Citation:  Pp. 109-134 in Animal Agriculture and the Environment: National Center for Manure and Animal Waste Management White Papers. J. M. Rice, D. F. Caldwell, F. J. Humenik, eds. 2006. St. Joseph, Michigan: ASABE.  .(doi:10.13031/2013.20249)
Authors:   Laura M.J. McCann, Peter Nowak, Jennifer Twyman Nunez

Reducing air and water pollution from livestock operations that are not regulated as concentrated animal feeding operations (CAFOs) will require voluntary adoption of new practices and technologies. However, adoption of the manure management strategies and innovations suggested by scientists has been disappointing. Increasing voluntary adoption of animal waste management strategies will require improved understanding of the economic and social barriers and constraints that currently limit adoption.

Before an innovation can be adopted, it must be invented and modified. Induced innovation theory says that innovations are developed that economize on relatively scarce factors of production. The fact that pollution is not costly to the farmer means that technologies that reduce pollution are less likely to be developed in the free market. Therefore, well-designed regulations and policies can facilitate the development of abatement technologies.

For innovations that have been developed, a number of barriers to adoption exist. A review of the adoption and diffusion literatures in economics and sociology shows that perceived characteristics of the innovation, characteristics related to the individual farm and farmer, as well as the social system are important. Uncertainty regarding potential costs and benefits of manure management systems will limit adoption and is accentuated by the complexity involved with animal and crop production systems. Increased information availability and trialing of innovations reduces uncertainty.

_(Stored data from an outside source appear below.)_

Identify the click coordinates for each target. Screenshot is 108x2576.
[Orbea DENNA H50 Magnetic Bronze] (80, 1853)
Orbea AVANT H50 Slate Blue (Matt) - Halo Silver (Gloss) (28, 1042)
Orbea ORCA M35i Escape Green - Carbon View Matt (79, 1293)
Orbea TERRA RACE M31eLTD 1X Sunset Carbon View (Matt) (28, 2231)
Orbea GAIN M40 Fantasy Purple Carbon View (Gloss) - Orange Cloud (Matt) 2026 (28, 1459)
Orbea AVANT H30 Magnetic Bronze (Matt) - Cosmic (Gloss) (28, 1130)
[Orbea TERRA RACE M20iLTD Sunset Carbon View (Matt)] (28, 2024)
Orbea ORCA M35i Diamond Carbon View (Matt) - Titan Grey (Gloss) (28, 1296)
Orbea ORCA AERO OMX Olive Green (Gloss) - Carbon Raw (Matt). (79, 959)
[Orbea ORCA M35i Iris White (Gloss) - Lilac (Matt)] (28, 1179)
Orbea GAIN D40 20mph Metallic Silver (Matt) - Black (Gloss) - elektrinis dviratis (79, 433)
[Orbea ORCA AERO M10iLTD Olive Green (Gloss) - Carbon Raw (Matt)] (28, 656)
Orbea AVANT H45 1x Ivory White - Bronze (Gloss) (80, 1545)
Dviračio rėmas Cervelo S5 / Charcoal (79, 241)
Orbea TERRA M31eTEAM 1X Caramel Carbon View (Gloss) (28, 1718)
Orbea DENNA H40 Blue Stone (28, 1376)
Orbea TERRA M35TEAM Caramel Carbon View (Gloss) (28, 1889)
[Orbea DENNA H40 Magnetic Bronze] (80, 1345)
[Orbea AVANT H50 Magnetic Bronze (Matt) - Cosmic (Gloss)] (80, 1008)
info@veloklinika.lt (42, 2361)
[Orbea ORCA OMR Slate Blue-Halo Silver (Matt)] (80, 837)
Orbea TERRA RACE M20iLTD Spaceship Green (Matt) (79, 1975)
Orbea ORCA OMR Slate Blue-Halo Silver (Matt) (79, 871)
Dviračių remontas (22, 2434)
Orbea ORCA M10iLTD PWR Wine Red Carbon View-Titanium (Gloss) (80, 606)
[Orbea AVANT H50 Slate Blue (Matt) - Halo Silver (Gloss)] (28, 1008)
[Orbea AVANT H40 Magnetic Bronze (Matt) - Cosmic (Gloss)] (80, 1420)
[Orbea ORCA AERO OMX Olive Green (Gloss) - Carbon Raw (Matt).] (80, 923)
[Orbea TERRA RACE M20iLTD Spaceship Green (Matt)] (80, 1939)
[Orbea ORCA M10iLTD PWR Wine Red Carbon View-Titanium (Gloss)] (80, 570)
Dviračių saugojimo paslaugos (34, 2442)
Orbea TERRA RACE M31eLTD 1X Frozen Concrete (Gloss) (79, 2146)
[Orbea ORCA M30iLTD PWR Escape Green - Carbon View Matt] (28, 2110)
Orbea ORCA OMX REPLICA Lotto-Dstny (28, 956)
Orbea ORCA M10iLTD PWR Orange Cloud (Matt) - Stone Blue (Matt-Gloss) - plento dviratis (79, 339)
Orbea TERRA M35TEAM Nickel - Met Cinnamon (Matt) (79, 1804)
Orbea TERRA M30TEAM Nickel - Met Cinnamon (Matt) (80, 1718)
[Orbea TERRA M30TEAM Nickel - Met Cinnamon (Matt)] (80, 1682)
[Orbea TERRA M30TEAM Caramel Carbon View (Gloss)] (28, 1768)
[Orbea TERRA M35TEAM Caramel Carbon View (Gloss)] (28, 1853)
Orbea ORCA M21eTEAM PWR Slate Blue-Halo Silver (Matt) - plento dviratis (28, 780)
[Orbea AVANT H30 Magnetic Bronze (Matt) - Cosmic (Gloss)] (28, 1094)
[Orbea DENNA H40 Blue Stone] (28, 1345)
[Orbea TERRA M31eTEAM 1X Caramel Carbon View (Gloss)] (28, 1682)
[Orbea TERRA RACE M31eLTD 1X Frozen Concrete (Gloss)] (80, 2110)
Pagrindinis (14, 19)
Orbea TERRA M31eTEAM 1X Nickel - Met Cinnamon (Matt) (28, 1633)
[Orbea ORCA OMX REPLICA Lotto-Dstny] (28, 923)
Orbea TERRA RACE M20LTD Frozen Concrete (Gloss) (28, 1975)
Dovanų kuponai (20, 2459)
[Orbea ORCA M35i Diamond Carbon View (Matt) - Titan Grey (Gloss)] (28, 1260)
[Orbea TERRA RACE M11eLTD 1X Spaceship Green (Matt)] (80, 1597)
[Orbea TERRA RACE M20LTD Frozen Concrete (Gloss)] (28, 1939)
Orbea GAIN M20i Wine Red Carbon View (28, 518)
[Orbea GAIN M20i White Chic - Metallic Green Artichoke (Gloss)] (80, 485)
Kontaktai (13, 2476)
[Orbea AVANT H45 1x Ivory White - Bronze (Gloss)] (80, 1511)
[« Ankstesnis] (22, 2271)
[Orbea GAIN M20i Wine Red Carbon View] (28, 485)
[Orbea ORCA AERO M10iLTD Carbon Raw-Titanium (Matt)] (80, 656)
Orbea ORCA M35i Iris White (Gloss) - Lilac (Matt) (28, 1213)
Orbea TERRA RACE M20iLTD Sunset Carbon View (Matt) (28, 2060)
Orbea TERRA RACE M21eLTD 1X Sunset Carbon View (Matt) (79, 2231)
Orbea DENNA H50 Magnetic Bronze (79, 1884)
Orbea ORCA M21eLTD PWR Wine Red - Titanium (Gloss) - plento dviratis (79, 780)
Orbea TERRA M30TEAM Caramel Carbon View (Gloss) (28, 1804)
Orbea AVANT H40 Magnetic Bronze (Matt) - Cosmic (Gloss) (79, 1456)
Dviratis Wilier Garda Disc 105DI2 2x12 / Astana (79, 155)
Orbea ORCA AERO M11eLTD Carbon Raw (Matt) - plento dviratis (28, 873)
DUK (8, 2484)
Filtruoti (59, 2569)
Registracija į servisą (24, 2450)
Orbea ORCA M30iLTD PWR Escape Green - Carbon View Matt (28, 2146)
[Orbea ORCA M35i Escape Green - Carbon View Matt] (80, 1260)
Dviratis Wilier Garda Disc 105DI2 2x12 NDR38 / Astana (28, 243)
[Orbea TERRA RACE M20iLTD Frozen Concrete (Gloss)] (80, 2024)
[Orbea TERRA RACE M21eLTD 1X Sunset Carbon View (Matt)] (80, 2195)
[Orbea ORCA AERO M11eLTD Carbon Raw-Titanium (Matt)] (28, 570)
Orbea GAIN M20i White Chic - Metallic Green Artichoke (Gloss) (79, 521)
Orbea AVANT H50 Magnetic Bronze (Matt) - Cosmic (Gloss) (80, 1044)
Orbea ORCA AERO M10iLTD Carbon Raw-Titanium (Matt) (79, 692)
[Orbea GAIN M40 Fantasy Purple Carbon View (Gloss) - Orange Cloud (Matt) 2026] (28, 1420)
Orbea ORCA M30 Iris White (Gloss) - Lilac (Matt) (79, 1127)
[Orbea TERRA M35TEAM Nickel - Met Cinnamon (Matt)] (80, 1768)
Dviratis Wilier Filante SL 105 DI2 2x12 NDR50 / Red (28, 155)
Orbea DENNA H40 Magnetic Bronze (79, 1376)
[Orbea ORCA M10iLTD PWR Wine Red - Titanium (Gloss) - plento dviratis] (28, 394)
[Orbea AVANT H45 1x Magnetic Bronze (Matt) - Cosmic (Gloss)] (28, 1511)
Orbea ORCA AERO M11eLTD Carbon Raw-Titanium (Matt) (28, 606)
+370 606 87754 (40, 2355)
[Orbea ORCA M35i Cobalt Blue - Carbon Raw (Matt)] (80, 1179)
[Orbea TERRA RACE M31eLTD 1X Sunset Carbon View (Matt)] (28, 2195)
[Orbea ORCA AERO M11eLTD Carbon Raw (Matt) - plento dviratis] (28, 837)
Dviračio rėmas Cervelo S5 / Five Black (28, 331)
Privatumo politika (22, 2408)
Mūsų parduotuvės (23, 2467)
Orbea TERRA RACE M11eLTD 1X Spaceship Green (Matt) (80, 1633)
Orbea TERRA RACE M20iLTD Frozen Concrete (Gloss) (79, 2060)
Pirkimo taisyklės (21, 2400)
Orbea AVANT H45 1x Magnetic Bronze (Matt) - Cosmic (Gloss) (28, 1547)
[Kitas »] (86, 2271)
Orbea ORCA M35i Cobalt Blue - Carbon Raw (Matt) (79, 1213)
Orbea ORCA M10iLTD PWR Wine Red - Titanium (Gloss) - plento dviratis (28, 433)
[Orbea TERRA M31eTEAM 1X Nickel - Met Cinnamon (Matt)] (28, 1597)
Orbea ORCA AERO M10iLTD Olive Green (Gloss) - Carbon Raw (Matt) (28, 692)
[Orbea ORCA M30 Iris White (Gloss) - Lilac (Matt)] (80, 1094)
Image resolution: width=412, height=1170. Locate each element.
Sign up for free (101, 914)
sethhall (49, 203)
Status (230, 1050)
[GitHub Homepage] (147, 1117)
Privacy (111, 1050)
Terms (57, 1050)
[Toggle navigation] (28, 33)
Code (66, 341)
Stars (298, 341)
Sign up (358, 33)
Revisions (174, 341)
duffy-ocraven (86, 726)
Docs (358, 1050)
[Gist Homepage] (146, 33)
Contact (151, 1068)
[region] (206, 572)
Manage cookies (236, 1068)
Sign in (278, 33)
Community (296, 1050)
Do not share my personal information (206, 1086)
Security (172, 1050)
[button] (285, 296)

Profitability, or lack thereof, is an important barrier to adoption of improved manure management practices. If storage structures and application equipment are required, credit constraints may be an issue. In addition, the opportunity cost of time is an important factor with respect to both labor and management requirements. Transportation costs are a very important issue and will become more critical with phosphorous-based regulations. Compatibility with the goals of the farmer as well as the current farming system is an important barrier to adoption of improved manure management strategies. Institutional constraints may also exist. Systems solutions, involving interdisciplinary research, are required. Given the variability in farms, farmers, and location-related factors, different barriers will be most limiting and one-size-fits-all technologies and policies will not be appropriate.

Methodological approaches and institutional incentives for systems research need to be designed. Technologies and policies that address the current barriers to adoption of manure management strategies need to be developed in a systems context. For example, production systems that result in a valuable product, which may involve multiple farm units, are needed.